Literary settings can be tricky to get right. Too many details and you can bore the reader or stifle their imagination. Too little and the reader may form a false or unclear picture in their mind. And then you can get the amount of detail right, but end up with incorrect, implausible, or inconsistent details!

Macro-level and micro-level literary settings

I like to divide setting up into macro-level and micro-level features.

Imagine a kitchen in a regular suburban house with a hob, dishwasher, counters etc. Now, imagine the same kitchen as a room in a spaceship. Most of the micro-level details are the same. There’s the same bowl of fruit on the table, and the same instructions for using the oven. But if you look out the window, you see something completely different, and the macro-level (social, cultural, political) frame of reference is completely different too.

Macro-level features include the overarching frame of reference (e.g. the kitchen is on a space arc after Earth was rendered uninhabitable). Meanwhile, micro-features are about the little details (e.g. I’m holding a fork and have just applied a bottle of cosmic-ray sunscreen to my face).

Clearly, the macro-level and the micro-level join up, but it helps to consider them separately.

This post will focus on the micro-level.

3 common problems when creating immersive settings

Problem 1: Unclear setting

One extreme is unclear setting. Here, the setting barely features in the story and everything feels like is happening in an indistinct place, like on a cloud. The author may have forgotten to include a couple of sentences explaining where the action is happening – and this lack of information can create a blurry or mistaken picture in the reader’s mind.

Here’s one example I made up:

Ollie ran as fast as she could, but she couldn’t outpace the Pracian scouts. Her wheezing intensified as she inhaled the thick, musty air. Left or right? She dove to the right and continued, then paused briefly and hoped that her silence would conceal which path she had taken. One, two, three … the Pracian scouts reached the fork and went down the left passageway. Phew! She breathed a sigh of relief and then continued, moving deeper into the caves.

Here, we don’t find out enough information about the setting to build a picture in our minds until the end of the last sentence.

What image was in your mind when you started reading? I’m curious to see what imaginary setting you invented, so please drop your answer in the comments!

Very occasionally, unclear setting can be a desired effect, for example, if you are writing literary fiction and have a wider point you want to make.

How to resolve unclear setting

Unclear setting can usually be resolved with just a few extra details drip-fed to the reader. If you tell the reader the scene is taking place in a café, then the reader can already build a picture in their mind. A few more details may help. 'A dull chain coffeeshop with watery coffee' conjures a very different image to a 'chic Italian coffeeshop with whisky-barrel-aged, artisan coffee' – and the choice may tell us something about the protagonist's personality or mood too.

So short, jam-packed descriptions combined with objects (let’s call them ‘props’) shaken in will go far.

What do your characters eat and drink, what do they use for money, for clothes?

Certain props conjure up a setting or moment. And if they are vague (e.g. biscuits, crisps) then the reader won’t feel like they are in a different environment. This was one comment I received from my developmental editor – I created a storyworld set in Earth’s distant future, which included beverages and food items that would be common in a Western 2020s setting (e.g. herbal teas and lavender biscuits). Getting these markers of difference right is really important for science fiction especially!

Work to do
1 – Retype the passage on literary settings between "Very occasionally, unclear" and "or mood too.", inclusive.
2 – In the passage on literary settings, into which two kinds of features does the writer divide setting?

Dataset
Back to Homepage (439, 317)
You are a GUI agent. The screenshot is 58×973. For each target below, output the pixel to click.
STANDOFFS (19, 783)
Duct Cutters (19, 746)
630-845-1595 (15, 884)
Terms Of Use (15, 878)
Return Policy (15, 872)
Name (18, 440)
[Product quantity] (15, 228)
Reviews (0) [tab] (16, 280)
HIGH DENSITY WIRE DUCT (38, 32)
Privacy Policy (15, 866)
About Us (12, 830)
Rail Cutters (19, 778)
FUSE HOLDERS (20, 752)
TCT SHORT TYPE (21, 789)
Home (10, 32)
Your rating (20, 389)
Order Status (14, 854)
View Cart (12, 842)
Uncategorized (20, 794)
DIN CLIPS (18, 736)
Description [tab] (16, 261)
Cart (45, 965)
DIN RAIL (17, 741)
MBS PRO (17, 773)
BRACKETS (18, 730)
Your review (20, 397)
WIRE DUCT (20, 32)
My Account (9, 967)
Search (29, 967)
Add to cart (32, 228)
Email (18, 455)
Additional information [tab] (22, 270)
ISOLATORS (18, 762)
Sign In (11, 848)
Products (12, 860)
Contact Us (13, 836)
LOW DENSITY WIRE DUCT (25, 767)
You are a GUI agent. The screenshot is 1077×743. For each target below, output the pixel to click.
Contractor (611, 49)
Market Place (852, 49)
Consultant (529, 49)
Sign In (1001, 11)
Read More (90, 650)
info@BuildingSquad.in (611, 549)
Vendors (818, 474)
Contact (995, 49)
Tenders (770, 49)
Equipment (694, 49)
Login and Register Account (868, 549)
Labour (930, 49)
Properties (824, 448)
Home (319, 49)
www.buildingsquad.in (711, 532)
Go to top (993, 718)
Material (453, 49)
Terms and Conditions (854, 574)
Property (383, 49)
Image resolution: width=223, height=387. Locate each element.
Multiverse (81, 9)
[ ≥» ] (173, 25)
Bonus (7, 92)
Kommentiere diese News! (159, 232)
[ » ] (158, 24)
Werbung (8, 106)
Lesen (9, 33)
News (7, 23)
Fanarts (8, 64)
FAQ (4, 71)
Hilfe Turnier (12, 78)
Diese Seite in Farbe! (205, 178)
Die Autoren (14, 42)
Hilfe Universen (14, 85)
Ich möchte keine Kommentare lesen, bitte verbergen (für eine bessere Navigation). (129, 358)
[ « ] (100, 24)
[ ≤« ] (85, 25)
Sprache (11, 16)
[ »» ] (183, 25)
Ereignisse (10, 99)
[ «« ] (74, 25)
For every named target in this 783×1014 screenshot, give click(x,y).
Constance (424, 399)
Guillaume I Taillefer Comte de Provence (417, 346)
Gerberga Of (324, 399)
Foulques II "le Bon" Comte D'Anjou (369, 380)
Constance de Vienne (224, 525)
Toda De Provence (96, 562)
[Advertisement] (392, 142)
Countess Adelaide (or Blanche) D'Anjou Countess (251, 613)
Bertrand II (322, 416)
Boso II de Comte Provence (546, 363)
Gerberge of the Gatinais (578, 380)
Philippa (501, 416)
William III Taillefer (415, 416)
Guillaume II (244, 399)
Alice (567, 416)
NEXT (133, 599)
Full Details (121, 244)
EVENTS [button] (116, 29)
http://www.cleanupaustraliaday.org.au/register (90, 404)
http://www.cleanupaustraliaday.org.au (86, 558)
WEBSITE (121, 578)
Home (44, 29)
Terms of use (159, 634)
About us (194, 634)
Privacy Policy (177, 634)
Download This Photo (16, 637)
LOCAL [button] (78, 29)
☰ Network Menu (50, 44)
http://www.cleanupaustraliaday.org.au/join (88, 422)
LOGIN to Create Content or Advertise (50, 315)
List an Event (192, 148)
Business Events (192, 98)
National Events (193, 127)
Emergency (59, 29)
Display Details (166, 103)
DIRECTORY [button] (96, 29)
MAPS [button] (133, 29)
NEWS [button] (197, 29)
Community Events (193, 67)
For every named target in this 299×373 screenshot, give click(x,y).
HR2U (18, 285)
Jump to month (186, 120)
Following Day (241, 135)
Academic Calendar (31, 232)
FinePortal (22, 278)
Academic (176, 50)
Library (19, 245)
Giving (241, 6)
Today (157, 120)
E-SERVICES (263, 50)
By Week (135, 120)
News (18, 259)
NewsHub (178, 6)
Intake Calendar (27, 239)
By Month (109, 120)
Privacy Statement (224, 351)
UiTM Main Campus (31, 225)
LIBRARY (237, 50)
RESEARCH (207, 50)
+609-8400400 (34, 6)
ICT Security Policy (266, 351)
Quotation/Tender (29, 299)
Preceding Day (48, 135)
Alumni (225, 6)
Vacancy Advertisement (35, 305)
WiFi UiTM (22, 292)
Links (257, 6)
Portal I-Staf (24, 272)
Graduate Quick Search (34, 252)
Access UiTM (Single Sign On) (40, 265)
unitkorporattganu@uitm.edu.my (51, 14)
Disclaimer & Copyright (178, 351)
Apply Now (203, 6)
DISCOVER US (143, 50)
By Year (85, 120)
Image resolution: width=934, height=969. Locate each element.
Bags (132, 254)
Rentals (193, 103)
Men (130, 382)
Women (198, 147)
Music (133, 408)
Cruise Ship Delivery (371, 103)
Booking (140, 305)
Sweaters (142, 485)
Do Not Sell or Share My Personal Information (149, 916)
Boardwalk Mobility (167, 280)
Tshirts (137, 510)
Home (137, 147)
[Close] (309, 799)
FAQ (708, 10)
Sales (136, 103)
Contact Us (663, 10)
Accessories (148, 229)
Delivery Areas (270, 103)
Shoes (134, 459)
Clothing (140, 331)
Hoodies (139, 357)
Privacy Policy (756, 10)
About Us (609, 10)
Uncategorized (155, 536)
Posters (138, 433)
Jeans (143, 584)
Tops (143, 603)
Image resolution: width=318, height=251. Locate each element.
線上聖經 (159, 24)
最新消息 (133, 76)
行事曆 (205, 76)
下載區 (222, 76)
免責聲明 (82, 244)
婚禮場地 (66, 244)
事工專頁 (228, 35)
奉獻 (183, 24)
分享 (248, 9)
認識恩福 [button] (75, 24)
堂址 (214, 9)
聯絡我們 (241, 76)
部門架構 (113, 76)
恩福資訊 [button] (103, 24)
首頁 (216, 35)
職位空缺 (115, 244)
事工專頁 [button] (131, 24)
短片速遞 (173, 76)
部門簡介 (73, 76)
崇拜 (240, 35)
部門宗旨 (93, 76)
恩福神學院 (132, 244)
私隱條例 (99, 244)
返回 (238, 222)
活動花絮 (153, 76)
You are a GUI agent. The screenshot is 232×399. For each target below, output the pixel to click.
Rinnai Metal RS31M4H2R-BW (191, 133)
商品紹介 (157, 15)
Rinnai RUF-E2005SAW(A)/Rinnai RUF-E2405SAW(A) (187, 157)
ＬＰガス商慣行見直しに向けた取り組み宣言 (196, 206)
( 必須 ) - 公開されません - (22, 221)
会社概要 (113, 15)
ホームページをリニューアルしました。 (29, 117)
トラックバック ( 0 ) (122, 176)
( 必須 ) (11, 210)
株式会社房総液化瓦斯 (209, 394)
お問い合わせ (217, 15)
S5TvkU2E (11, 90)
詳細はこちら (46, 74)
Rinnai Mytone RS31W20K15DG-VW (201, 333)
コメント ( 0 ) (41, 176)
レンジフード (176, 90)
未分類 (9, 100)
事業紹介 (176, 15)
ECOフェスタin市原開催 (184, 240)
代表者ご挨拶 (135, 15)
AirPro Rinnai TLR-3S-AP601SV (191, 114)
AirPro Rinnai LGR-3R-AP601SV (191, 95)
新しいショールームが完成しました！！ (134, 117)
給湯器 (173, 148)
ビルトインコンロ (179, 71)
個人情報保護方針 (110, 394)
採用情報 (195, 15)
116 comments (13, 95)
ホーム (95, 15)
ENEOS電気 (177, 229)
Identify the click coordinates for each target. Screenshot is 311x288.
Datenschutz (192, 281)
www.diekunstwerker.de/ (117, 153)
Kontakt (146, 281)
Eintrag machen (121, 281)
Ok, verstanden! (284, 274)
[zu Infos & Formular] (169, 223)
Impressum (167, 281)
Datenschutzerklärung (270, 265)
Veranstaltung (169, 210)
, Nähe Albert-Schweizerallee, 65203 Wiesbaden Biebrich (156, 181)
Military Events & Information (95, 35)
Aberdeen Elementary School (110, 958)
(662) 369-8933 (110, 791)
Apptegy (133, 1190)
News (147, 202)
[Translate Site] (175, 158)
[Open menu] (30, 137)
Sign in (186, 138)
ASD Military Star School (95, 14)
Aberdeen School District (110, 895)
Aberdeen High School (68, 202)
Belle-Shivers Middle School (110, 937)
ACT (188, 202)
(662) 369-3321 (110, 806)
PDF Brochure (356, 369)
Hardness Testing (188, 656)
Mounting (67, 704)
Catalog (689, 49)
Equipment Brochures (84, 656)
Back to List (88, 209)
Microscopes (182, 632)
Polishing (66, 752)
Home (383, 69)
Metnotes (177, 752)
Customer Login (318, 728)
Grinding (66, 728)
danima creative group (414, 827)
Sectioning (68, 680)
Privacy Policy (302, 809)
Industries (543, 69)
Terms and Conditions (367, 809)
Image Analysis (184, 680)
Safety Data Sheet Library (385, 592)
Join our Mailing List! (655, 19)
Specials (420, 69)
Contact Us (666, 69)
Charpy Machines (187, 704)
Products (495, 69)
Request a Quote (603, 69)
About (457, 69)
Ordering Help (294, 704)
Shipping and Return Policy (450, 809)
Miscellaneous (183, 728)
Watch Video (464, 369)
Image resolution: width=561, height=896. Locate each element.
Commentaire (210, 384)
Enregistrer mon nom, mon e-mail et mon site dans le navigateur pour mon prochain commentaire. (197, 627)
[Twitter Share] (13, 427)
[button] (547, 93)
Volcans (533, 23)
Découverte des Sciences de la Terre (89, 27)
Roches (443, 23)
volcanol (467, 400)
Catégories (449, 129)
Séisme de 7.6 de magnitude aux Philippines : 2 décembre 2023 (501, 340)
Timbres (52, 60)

Task-by-task solutions
1 –
Very occasionally, unclear setting can be a desired effect, for example, if you are writing literary fiction and have a wider point you want to make.

How to resolve unclear setting

Unclear setting can usually be resolved with just a few extra details drip-fed to the reader. If you tell the reader the scene is taking place in a café, then the reader can already build a picture in their mind. A few more details may help. 'A dull chain coffeeshop with watery coffee' conjures a very different image to a 'chic Italian coffeeshop with whisky-barrel-aged, artisan coffee' – and the choice may tell us something about the protagonist's personality or mood too.

2 – Macro-level features and micro-level features.